BEGIN Supplied entries
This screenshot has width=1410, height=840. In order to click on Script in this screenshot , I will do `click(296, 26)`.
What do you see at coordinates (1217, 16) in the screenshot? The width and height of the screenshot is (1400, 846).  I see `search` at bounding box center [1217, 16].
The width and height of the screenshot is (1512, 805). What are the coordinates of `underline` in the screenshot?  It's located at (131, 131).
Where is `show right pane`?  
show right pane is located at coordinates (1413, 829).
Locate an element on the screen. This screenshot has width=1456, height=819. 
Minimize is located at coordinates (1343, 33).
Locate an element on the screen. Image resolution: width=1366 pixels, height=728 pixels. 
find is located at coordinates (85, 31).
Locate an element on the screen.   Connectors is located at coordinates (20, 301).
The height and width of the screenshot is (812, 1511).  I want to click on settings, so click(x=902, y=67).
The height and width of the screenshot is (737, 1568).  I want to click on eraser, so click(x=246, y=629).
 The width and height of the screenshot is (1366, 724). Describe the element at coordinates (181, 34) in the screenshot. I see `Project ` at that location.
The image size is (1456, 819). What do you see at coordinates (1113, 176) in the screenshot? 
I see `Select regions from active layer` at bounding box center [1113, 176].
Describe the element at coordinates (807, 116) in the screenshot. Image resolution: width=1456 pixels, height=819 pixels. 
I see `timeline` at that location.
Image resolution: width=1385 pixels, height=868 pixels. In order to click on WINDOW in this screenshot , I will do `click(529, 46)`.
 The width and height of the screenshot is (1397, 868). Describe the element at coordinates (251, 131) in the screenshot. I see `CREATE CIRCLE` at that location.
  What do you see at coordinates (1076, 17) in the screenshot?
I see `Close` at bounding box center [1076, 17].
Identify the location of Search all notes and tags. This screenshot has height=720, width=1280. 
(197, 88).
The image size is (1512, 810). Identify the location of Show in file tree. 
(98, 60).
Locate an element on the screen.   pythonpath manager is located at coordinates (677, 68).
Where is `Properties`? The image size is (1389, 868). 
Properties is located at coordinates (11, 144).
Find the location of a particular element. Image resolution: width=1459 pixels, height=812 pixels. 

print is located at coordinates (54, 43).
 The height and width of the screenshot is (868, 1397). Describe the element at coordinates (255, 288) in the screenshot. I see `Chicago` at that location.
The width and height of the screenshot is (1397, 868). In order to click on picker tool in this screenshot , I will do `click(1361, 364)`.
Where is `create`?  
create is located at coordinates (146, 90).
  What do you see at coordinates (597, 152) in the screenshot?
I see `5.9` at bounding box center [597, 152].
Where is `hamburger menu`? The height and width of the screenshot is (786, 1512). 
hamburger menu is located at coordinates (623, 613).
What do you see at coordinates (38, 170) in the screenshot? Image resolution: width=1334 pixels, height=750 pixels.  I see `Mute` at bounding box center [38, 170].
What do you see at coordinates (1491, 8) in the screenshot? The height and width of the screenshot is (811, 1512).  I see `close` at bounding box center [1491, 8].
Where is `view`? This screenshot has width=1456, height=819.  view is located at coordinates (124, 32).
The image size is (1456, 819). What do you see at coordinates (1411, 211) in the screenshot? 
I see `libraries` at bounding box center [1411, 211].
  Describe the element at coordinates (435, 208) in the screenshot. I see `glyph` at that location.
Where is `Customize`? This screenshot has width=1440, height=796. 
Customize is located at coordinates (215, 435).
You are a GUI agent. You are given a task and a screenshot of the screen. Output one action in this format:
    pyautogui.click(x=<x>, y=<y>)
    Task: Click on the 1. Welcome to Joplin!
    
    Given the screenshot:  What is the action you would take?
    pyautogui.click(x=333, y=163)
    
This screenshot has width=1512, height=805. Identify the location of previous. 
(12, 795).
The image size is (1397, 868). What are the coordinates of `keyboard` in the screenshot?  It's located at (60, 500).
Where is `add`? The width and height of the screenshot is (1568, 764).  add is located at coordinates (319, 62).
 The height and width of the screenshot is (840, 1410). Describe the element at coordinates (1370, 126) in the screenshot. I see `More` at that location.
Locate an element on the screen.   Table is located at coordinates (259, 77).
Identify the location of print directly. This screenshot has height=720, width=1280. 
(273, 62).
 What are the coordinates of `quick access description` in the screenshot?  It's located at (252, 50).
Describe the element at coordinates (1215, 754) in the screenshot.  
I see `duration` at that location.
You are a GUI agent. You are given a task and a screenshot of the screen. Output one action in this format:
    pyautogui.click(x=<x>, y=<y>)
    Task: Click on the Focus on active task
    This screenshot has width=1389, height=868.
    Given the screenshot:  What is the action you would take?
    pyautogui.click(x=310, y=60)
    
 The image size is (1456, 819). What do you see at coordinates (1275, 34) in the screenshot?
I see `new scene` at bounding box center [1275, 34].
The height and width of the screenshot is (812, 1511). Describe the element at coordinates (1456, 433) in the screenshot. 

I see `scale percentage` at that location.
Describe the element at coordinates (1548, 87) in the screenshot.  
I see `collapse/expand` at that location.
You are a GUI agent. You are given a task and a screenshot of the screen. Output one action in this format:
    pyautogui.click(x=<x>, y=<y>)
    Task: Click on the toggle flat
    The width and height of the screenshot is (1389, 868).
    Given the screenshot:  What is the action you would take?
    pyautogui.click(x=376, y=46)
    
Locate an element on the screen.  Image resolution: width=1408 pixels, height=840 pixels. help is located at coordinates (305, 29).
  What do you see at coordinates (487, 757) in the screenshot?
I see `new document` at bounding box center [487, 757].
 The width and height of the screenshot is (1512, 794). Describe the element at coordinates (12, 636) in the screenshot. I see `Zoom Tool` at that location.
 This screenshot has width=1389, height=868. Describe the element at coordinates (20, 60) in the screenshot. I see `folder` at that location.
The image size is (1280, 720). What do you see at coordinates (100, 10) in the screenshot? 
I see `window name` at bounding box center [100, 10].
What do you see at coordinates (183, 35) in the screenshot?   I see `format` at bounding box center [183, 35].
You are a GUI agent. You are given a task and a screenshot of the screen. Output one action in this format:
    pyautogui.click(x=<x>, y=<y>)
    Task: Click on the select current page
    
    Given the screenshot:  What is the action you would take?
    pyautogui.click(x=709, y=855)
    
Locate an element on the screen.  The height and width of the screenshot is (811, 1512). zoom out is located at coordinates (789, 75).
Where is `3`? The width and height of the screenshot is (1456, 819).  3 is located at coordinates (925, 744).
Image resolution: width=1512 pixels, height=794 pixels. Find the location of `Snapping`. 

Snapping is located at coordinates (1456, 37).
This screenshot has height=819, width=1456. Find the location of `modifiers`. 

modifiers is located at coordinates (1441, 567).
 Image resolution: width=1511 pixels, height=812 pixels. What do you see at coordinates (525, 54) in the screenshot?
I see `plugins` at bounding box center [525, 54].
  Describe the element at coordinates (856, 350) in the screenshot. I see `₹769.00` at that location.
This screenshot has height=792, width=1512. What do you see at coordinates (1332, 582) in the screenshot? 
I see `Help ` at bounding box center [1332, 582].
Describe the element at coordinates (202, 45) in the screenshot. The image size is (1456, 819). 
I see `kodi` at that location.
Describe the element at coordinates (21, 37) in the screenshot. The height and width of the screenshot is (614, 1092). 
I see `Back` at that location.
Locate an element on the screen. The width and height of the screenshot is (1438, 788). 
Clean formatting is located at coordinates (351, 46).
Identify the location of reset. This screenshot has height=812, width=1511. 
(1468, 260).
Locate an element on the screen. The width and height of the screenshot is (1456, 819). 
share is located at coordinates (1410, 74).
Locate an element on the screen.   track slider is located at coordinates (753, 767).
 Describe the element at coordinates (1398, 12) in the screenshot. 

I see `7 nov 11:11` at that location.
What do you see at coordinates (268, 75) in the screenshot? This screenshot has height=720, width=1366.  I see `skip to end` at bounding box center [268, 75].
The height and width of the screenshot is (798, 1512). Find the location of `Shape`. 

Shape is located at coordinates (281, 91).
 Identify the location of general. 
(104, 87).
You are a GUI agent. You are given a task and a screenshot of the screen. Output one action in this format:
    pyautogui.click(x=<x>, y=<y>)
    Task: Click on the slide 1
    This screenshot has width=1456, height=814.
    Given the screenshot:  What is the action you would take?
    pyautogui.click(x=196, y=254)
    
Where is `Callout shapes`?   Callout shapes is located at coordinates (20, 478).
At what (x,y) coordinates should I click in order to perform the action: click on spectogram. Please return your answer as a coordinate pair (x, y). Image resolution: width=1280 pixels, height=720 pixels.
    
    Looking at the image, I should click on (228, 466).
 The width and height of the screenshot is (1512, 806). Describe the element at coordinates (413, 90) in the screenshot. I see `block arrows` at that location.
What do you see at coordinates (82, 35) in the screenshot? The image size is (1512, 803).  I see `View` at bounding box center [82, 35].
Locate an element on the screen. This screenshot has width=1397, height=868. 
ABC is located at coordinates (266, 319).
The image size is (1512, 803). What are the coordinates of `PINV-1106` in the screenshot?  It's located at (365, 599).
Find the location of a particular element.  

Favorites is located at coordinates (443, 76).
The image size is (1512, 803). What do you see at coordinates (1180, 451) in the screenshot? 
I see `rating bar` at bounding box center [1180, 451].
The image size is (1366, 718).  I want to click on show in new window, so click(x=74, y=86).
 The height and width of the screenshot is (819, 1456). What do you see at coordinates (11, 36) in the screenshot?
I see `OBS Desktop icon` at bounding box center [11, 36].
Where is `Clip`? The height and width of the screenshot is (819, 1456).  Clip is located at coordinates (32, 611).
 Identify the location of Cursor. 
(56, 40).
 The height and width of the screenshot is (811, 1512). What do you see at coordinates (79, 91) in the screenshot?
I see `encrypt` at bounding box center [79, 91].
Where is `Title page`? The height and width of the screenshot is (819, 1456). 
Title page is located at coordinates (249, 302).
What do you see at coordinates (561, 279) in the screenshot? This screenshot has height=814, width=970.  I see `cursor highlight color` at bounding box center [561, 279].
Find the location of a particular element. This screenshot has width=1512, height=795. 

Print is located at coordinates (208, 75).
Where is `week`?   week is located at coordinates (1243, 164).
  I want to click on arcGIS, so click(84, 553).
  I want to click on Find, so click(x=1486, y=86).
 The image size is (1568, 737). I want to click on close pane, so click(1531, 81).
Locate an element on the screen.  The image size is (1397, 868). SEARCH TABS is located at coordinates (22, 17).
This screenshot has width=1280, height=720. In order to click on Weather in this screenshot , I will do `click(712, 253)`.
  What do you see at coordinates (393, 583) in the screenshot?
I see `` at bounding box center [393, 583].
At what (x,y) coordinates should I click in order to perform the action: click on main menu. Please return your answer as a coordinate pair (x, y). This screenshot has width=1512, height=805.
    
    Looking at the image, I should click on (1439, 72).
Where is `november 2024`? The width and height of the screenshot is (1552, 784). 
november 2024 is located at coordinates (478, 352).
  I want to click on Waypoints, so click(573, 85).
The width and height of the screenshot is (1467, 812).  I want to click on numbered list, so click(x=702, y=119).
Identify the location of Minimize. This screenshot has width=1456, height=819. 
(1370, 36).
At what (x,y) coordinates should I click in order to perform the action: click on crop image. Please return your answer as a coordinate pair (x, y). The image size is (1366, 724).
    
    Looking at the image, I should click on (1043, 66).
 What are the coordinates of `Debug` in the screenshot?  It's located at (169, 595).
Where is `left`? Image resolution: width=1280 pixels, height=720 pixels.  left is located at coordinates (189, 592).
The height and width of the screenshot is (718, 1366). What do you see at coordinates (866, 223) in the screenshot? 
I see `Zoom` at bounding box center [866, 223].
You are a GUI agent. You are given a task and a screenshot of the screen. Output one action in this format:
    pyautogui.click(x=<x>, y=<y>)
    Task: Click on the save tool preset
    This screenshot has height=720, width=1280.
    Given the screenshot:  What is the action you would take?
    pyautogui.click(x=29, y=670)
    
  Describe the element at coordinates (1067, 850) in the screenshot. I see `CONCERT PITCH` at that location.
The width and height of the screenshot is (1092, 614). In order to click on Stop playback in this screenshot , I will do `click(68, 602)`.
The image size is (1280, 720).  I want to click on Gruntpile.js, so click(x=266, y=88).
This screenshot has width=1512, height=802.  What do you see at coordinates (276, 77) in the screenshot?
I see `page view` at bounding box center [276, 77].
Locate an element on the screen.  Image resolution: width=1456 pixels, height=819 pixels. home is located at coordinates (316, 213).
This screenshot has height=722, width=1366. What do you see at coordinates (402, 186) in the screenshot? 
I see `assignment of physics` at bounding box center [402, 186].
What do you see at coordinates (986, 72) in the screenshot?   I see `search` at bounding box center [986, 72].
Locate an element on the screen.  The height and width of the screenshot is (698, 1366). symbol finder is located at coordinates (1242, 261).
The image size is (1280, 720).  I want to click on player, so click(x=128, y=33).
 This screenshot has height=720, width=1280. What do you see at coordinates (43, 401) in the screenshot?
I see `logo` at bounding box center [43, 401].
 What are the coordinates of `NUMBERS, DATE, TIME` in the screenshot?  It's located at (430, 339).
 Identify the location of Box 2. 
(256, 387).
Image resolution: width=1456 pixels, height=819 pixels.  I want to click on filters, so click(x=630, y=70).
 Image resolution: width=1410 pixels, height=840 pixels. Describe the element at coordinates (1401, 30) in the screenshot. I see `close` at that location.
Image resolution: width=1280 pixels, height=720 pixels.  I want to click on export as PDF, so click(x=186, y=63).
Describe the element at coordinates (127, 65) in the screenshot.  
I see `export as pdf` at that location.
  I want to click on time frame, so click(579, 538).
END Supplied entries
Given problem
Copy out the lines of the records word for word, beginning with the line containing "The height and width of the screenshot is (798, 1512)." and continuing through the line containing "pyautogui.click(x=196, y=254)", with both of those lines included.

Problem solution
The height and width of the screenshot is (798, 1512). Find the location of `Shape`. 

Shape is located at coordinates (281, 91).
 Identify the location of general. 
(104, 87).
You are a GUI agent. You are given a task and a screenshot of the screen. Output one action in this format:
    pyautogui.click(x=<x>, y=<y>)
    Task: Click on the slide 1
    This screenshot has width=1456, height=814.
    Given the screenshot:  What is the action you would take?
    pyautogui.click(x=196, y=254)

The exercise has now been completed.